CF (aos atores): Qual o valor de se ver num filme sobre esse tema? Dá mais orgulho de ter participado de uma obra que também cumpre um papel conscientizador?

Mateus: Sem dúvidas! Gostaria muito de saber que uma das coisas que eu colhi com o filme foi uma conscientização maior. Acho que o filme tem o mérito de mostrar o universo LGBTQ, no qual o coming out é visto de maneira diferente, é mais aceito.

Maurício: Acho que não estamos só fazendo arte, estamos agregando um novo pensamento e eu, pelo menos, não estou muito acostumado a ver isso no Brasil.

 

CF (aos diretores): Vocês são os organizadores do Close – Festival Nacional de Cinema da Diversidade Sexual, realizado no Rio Grande do Sul. Além disso, Beira-Mar tem participado de diversos festivais e programas focados na temática queer. É uma maneira de congregar interessados no assunto ou tudo faz parte de uma crença maior no cinema como instrumento de transformação social?

Filipe: Acho que um pouco das duas coisas. Certamente, o cinema é uma ferramenta de mudança. É indiscutível que ele tem um efeito mágico. Muitas vezes você sai da sessão com uma energia diferente da que entrou, e só isso já revela uma potência. Mas acho que esses festivais têm também uma função ligada à pesquisa, à busca de como a temática LGBTQ está sendo tratada.

Marcio: O movimento queer é um movimento de resistência, e espaços que trabalham obras com essa temática são lugares de discussão, onde podemos debater visões e representações daquilo. Isso é fundamental.

 

CF: Também não incomoda quando a recepção do filme fica muito focada na questão da homessexualidade e ignora outros temas presentes na obra?
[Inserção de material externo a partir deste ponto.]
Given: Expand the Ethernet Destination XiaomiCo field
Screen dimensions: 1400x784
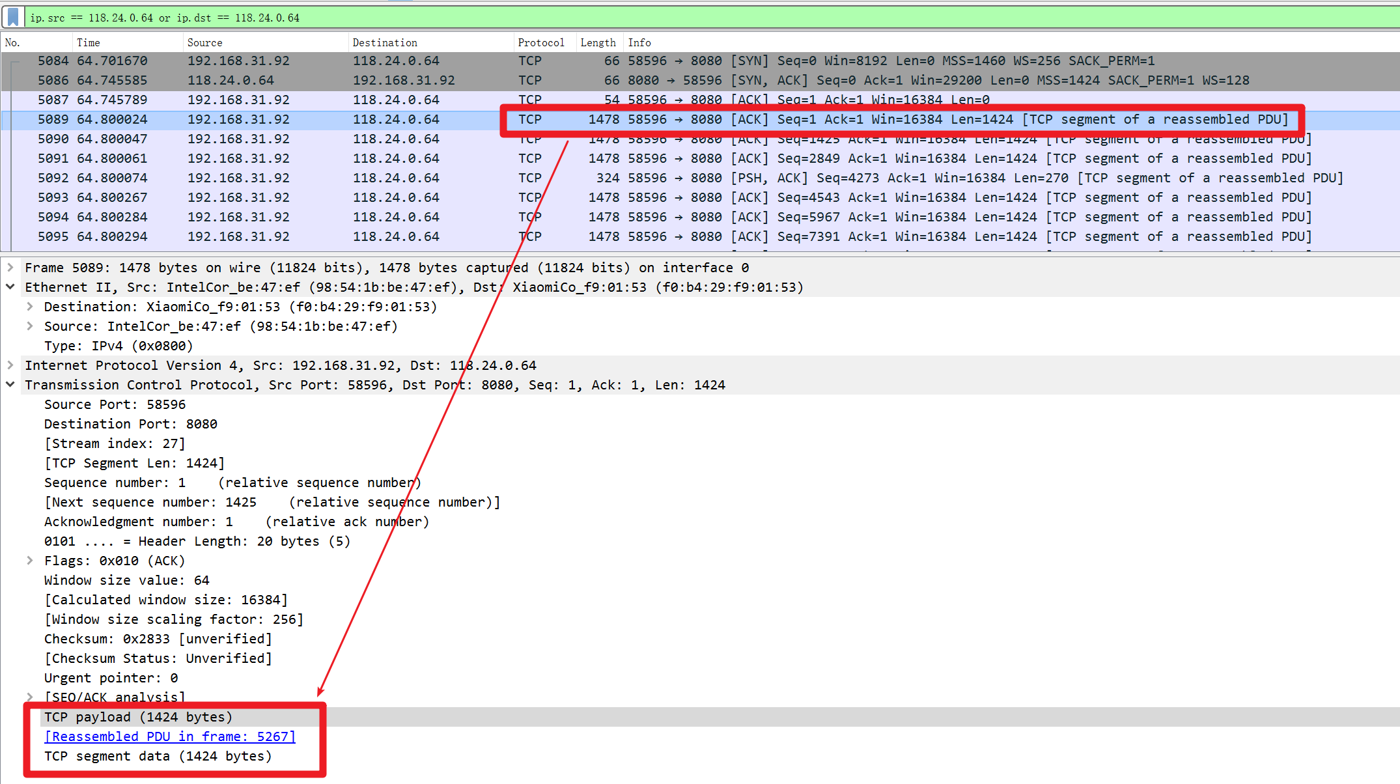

Marcio: Essas opiniões revelam muito do interlocutor. Acaba sendo o tema mais marcante para algumas pessoas, pro bem ou pro mal. Na verdade, acho que o tema principal de Beira-Mar é a juventude. Para nós, realizadores, é sempre bacana quando as pessoas conseguem ter uma percepção do todo, e não só de uma parcela do filme. Mas isso vai de cada espectador, cada um tem seu filme na cabeça e não controlamos esse processo.